The U-turn came days after senators had rejected language that would have required immediate upload of polling-unit results, arguing at the time that insecurity and patchy network coverage could complicate implementation. That rejection triggered criticism from opposition leaders, civil society groups and professional bodies, with demonstrators gathering outside the National Assembly on Monday to demand a reversal.
In Tuesday’s emergency proceedings, lawmakers approved amended provisions allowing presiding officers to transmit results electronically after polling-unit procedures are completed, while retaining signed hard-copy documentation as contingency evidence where technology fails. Reports on the harmonised text indicate the Senate and House are now moving to reconcile final wording before forwarding the amendment bill for presidential assent.
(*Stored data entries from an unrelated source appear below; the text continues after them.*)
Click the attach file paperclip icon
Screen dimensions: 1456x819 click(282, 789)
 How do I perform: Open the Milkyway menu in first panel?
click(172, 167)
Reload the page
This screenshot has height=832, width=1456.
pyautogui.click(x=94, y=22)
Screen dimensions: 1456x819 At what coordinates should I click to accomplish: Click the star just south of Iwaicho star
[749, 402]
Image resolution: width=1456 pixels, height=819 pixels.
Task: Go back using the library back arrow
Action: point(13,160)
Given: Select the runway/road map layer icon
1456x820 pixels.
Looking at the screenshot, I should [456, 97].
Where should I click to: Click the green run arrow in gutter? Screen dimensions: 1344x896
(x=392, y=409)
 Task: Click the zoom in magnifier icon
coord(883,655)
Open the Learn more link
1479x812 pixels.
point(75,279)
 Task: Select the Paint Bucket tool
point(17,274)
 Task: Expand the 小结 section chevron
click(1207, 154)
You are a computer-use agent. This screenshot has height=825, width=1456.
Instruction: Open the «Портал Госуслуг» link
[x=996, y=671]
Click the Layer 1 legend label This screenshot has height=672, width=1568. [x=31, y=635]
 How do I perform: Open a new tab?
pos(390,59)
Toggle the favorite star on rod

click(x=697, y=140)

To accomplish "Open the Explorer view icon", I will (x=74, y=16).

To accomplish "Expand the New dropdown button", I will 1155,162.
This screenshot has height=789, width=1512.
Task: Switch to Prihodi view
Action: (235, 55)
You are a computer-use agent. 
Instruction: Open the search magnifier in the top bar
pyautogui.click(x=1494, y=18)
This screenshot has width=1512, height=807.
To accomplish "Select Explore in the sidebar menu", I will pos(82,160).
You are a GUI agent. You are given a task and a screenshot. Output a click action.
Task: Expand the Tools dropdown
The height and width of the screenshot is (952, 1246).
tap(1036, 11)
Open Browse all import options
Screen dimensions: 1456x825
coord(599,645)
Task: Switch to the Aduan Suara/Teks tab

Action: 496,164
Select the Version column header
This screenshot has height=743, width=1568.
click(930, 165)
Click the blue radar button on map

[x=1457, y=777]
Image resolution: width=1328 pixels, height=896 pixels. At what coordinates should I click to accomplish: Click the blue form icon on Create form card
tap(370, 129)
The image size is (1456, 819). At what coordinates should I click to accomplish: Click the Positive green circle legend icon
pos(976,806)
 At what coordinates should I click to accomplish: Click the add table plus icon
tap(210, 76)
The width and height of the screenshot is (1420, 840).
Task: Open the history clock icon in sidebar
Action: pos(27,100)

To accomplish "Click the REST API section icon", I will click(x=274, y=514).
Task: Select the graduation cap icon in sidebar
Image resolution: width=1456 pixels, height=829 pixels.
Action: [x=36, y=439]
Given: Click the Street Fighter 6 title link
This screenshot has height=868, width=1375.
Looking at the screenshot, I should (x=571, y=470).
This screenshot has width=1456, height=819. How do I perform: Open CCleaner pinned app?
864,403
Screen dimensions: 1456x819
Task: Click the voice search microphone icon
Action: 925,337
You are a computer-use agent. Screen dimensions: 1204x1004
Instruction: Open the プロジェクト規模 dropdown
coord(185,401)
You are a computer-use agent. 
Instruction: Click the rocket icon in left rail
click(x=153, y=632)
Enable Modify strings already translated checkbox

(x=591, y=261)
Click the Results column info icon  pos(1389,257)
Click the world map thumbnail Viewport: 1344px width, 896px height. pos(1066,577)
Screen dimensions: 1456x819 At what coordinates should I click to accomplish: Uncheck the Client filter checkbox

The decision is politically significant because election credibility has become one of Nigeria’s most contentious governance issues. Reform advocates have long argued that real-time publication of results can narrow the manipulation window between polling-unit collation and higher-level aggregation, where many disputes historically emerge. Nigeria’s electoral system has introduced biometric accreditation and digital tools in recent cycles, but collation remains partly manual and frequently litigated.
With roughly 176,000 polling units nationwide, implementation will test infrastructure, logistics and legal clarity at scale. Civil-society groups and election lawyers say the key determinant of impact is not just transmission itself, but whether results are publicly visible promptly, traceable by polling unit, and legally protected against post-upload alteration.
The Senate’s reversal also reflects rising political costs of perceived opacity. The Nigerian Bar Association had warned the earlier rejection could deepen electoral mistrust, while the Nigeria Labour Congress threatened mass action or boycott calls if lawmakers refused to restore a stronger e-transmission clause.
Nigeria heads to general elections in February 2027, when President Bola Tinubu is expected to seek a second term. For lawmakers, Tuesday’s vote may calm immediate tensions—but credibility gains will ultimately depend on enforceable rules, network preparedness, and transparent public access to polling-unit data on election day.